[Collection entries]
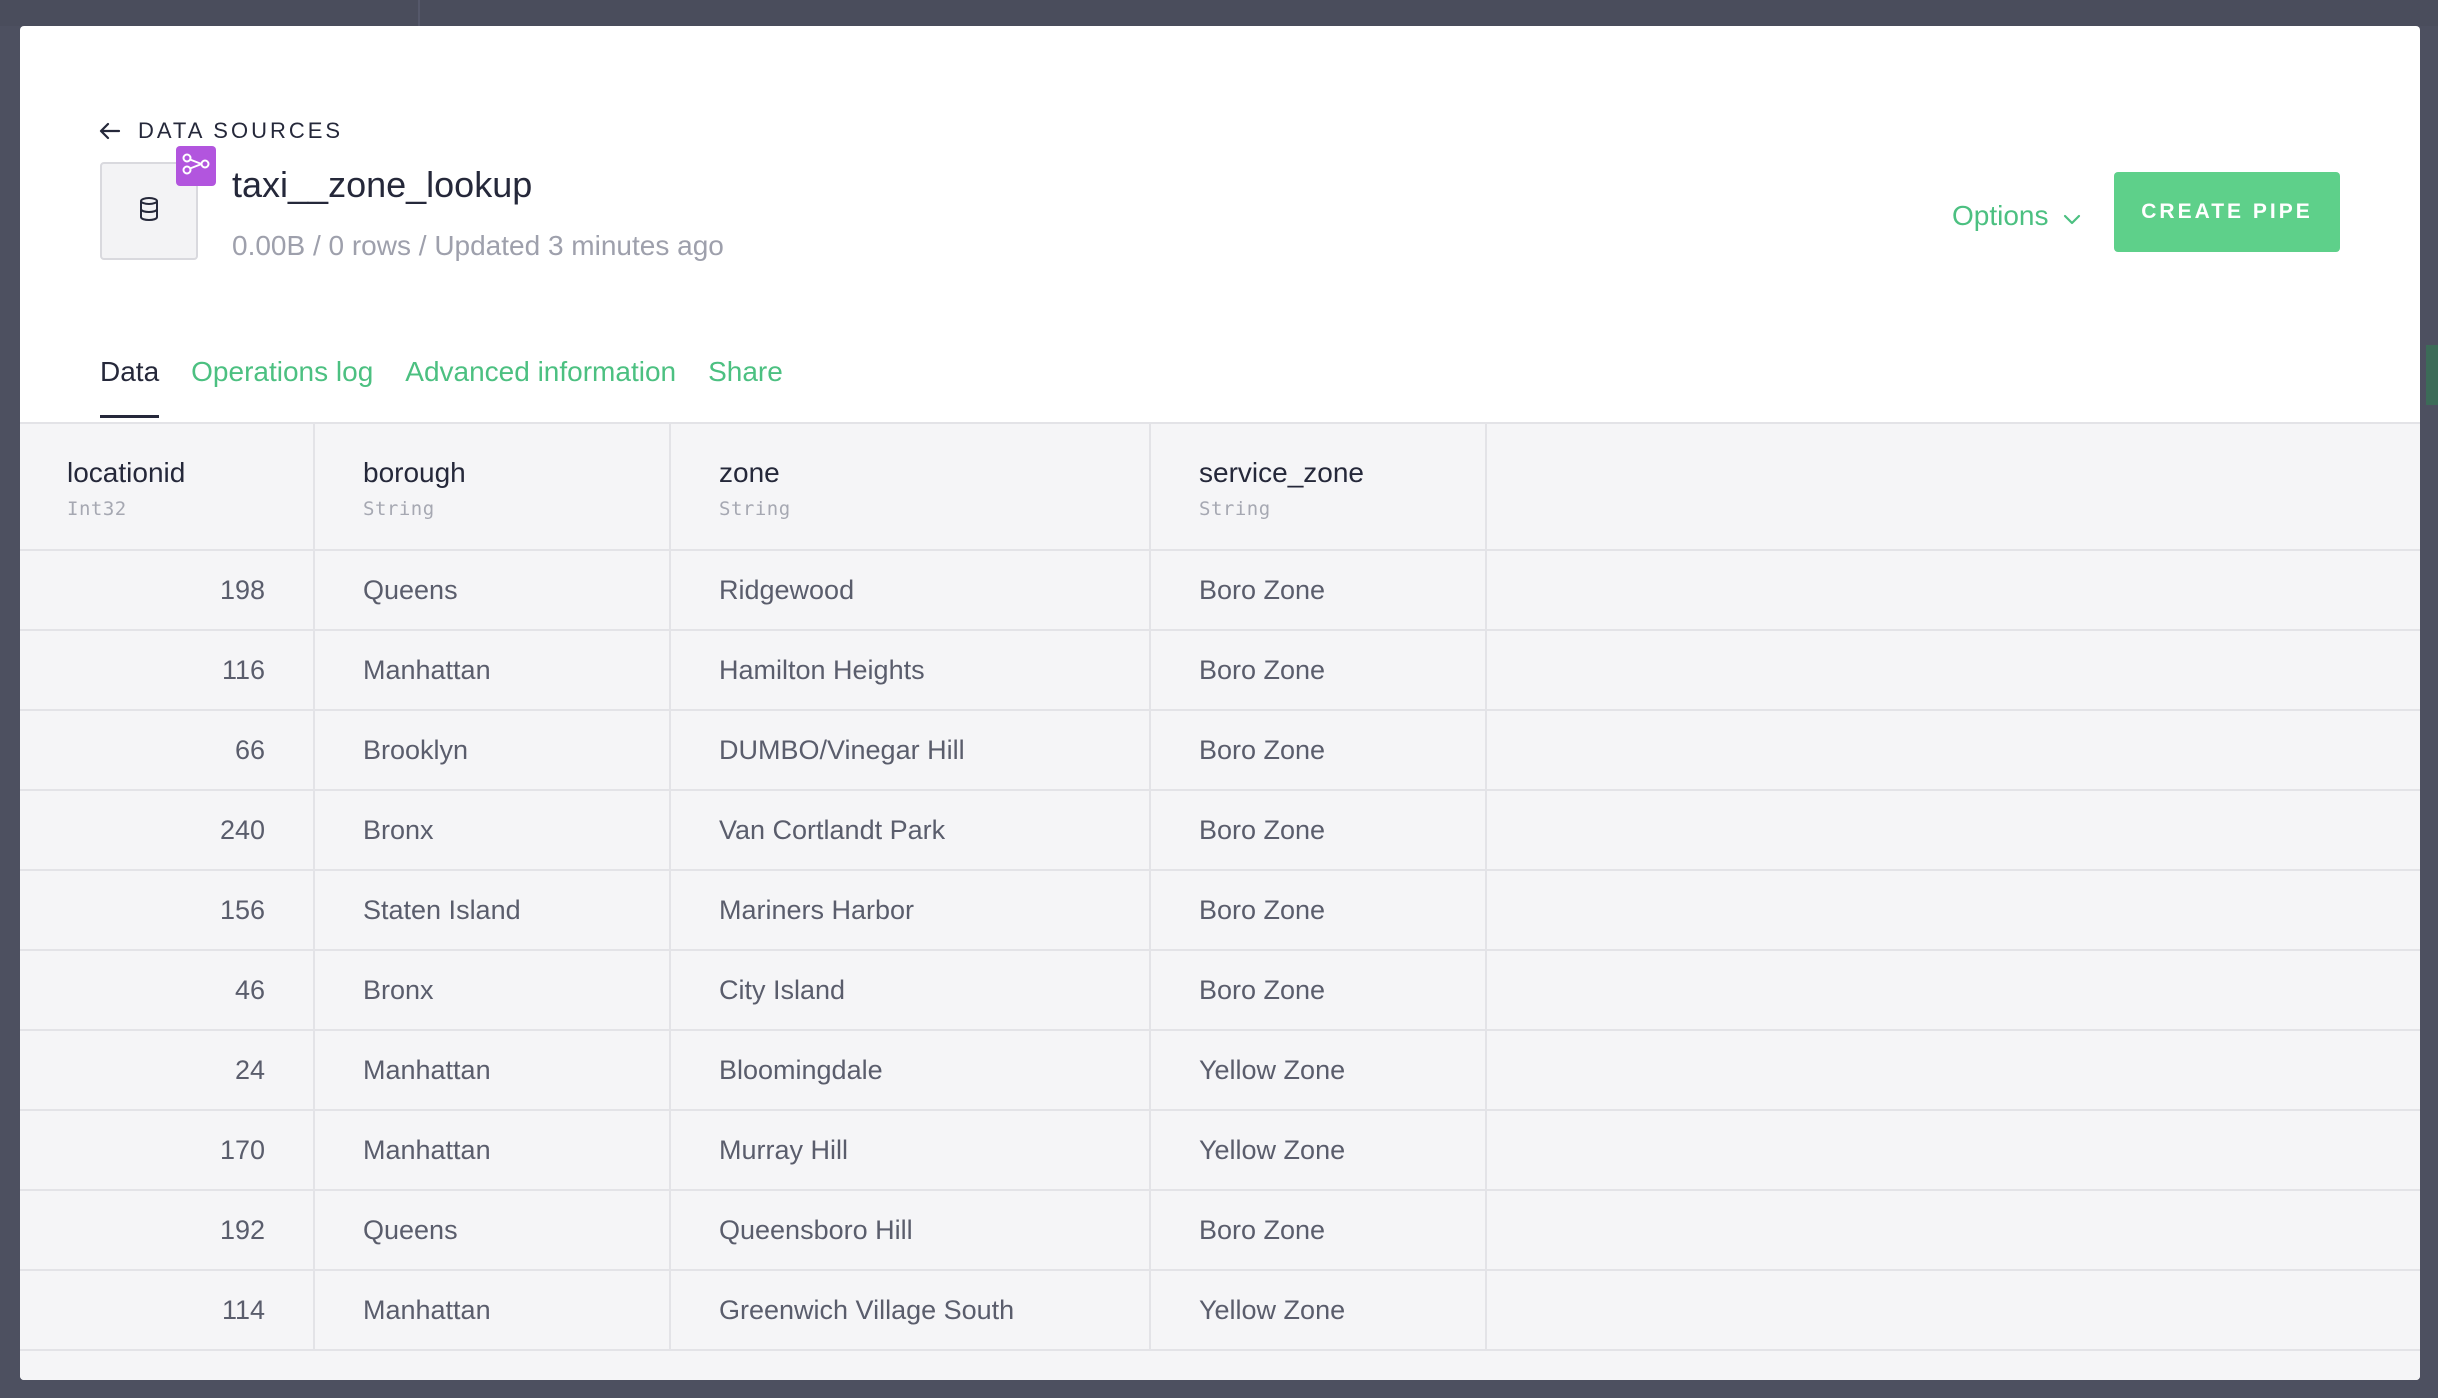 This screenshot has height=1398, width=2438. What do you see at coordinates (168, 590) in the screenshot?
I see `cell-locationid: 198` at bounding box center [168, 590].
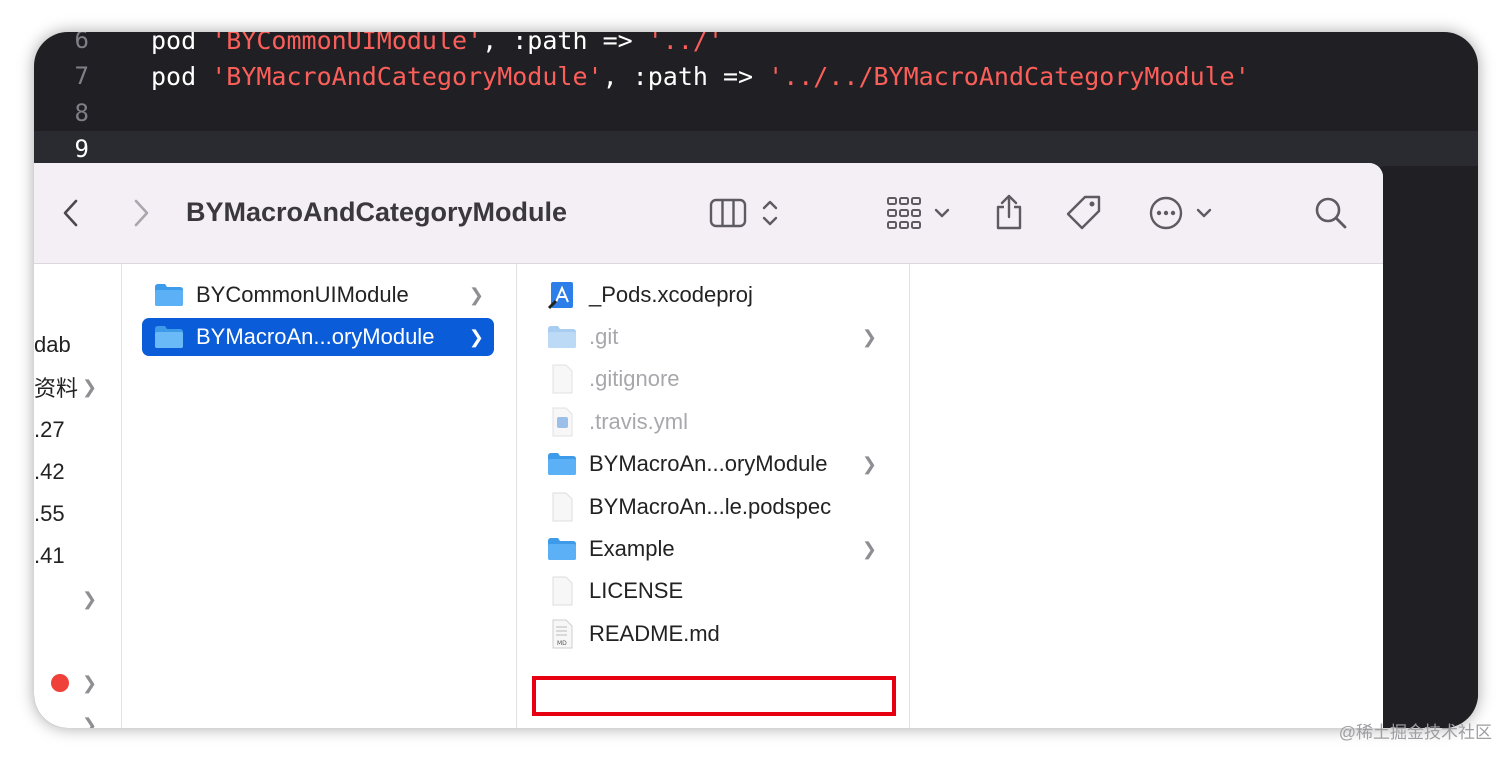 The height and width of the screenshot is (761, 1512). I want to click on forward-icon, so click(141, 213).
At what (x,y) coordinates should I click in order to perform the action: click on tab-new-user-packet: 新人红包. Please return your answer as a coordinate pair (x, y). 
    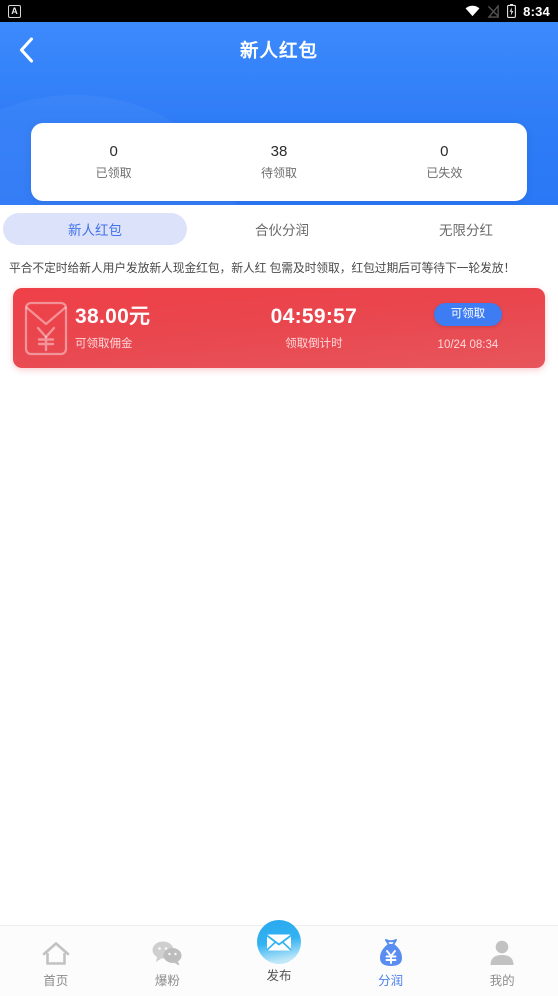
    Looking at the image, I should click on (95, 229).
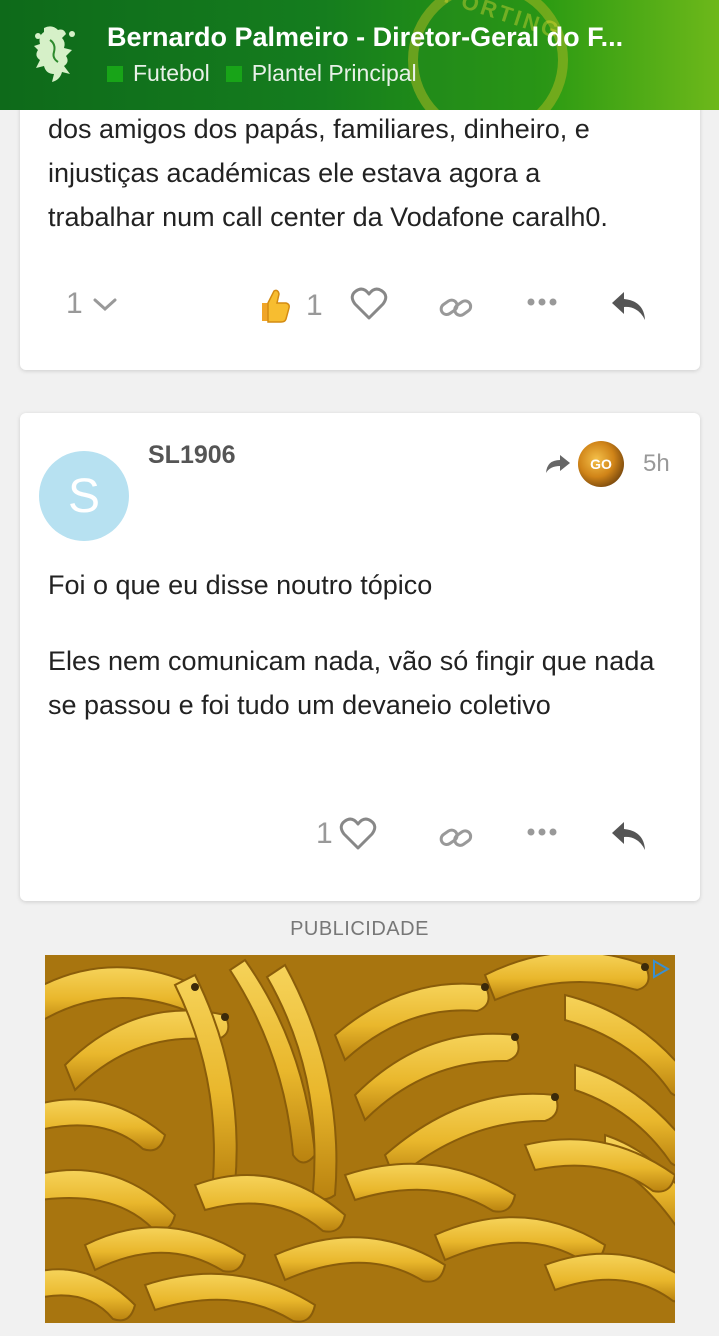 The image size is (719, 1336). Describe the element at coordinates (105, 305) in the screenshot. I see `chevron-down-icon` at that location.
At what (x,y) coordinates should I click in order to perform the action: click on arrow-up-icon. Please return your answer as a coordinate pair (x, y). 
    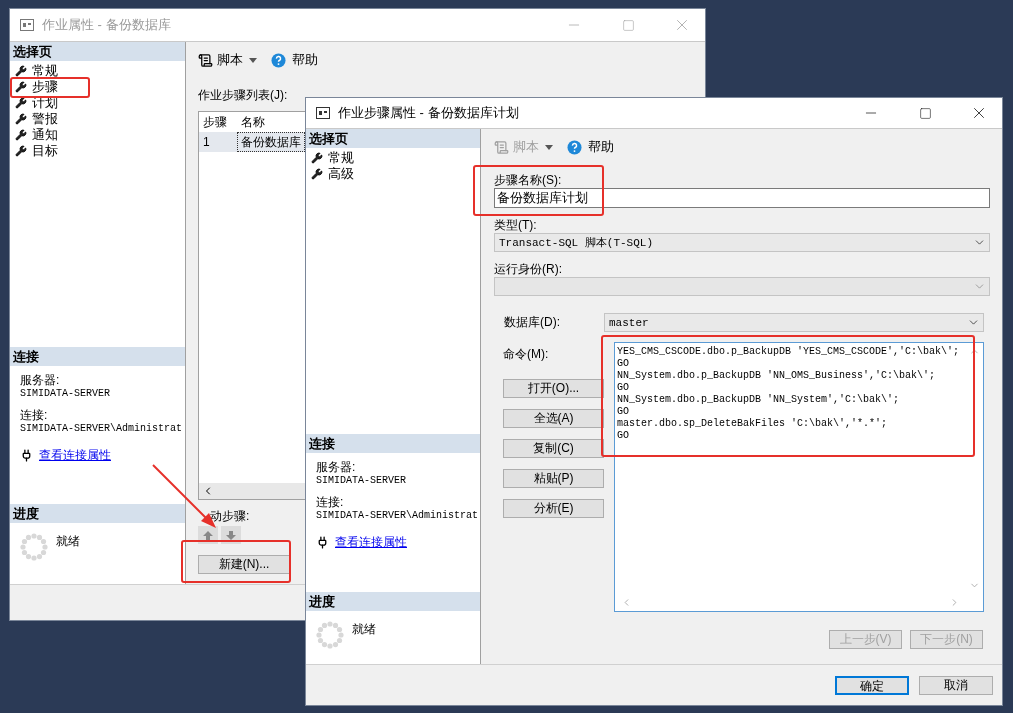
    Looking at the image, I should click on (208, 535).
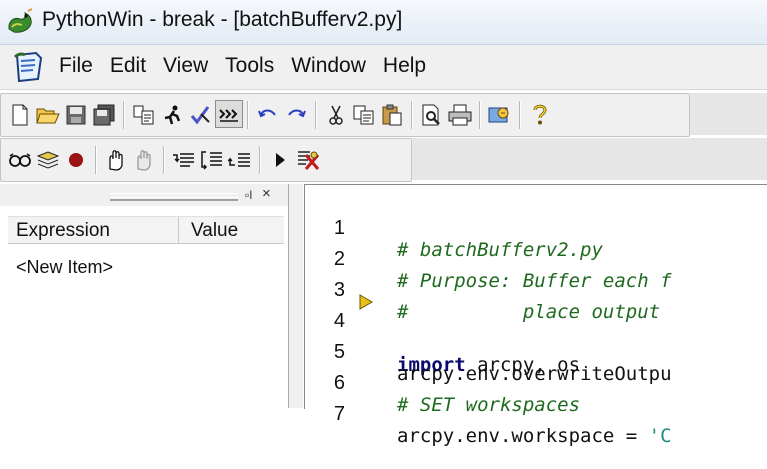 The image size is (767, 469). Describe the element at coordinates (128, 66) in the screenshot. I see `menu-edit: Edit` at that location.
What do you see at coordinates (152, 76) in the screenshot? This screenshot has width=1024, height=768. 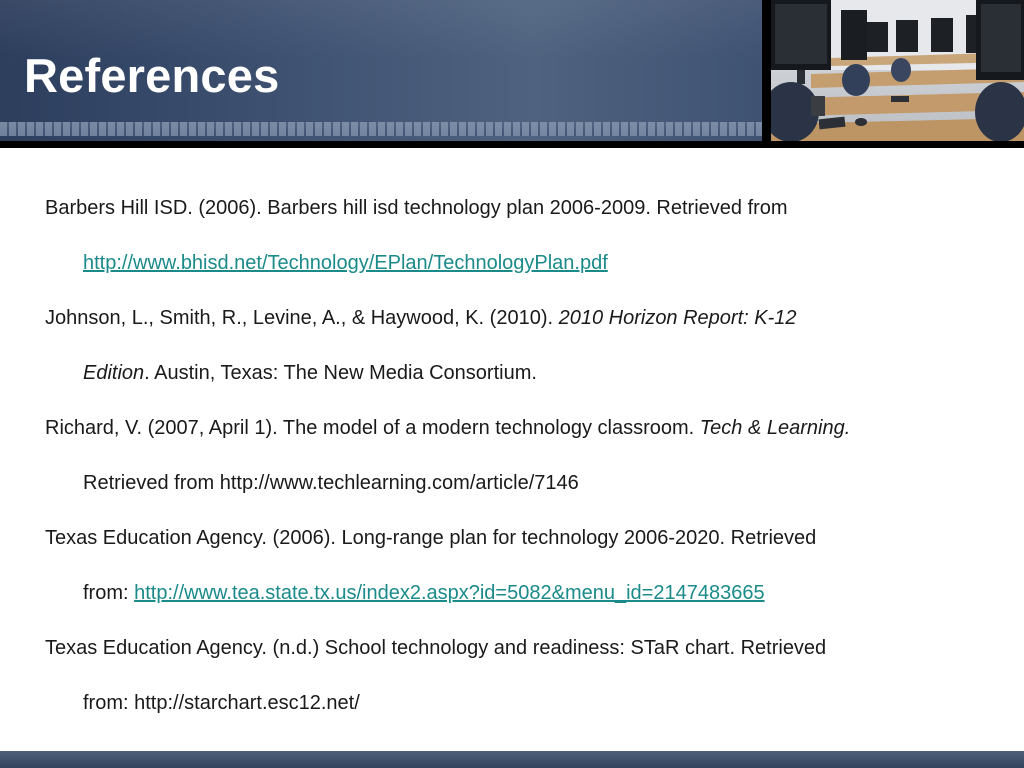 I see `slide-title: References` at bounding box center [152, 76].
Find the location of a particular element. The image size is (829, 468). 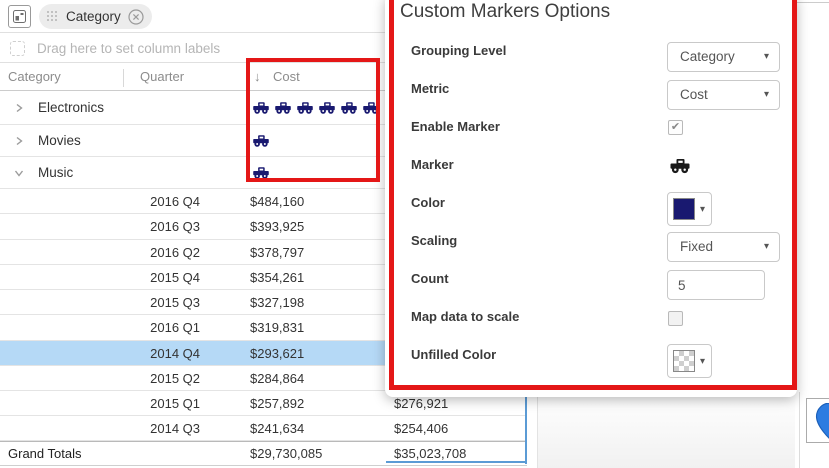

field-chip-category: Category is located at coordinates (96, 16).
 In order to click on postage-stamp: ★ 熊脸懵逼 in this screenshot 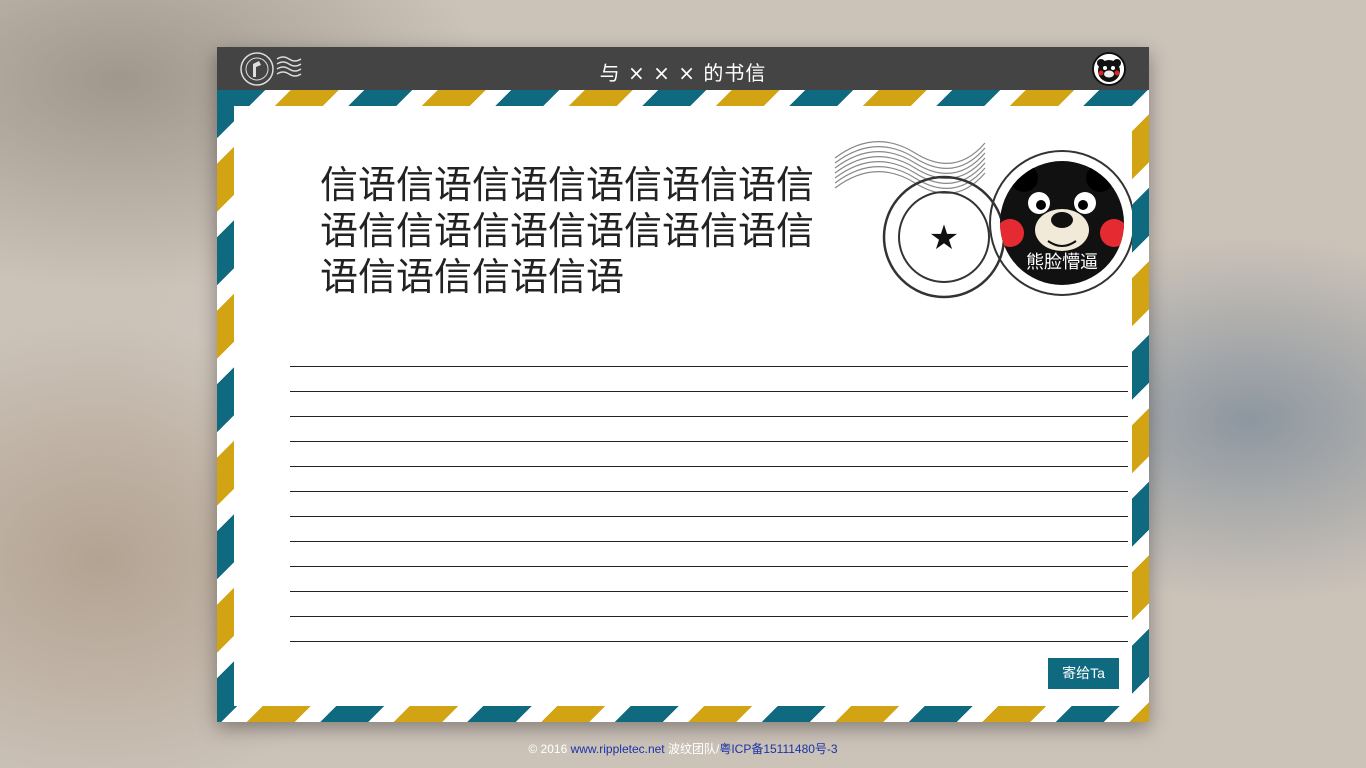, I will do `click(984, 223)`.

DIRECTIONS
Change "coordinate pair" to "point" in the rows from the start through the line containing "The image size is (719, 1336).", inclusive, and give those lines back with nothing else altered. Please leave the pictures out of your answer.

EXPECTED OUTPUT
 This screenshot has height=1398, width=2438. What do you see at coordinates (168, 590) in the screenshot?
I see `cell-locationid: 198` at bounding box center [168, 590].
 The height and width of the screenshot is (761, 1512). I want to click on forward-icon, so click(141, 213).
At what (x,y) coordinates should I click in order to perform the action: click on tab-new-user-packet: 新人红包. Please return your answer as a point (x, y). 
    Looking at the image, I should click on (95, 229).
 The image size is (719, 1336). Describe the element at coordinates (105, 305) in the screenshot. I see `chevron-down-icon` at that location.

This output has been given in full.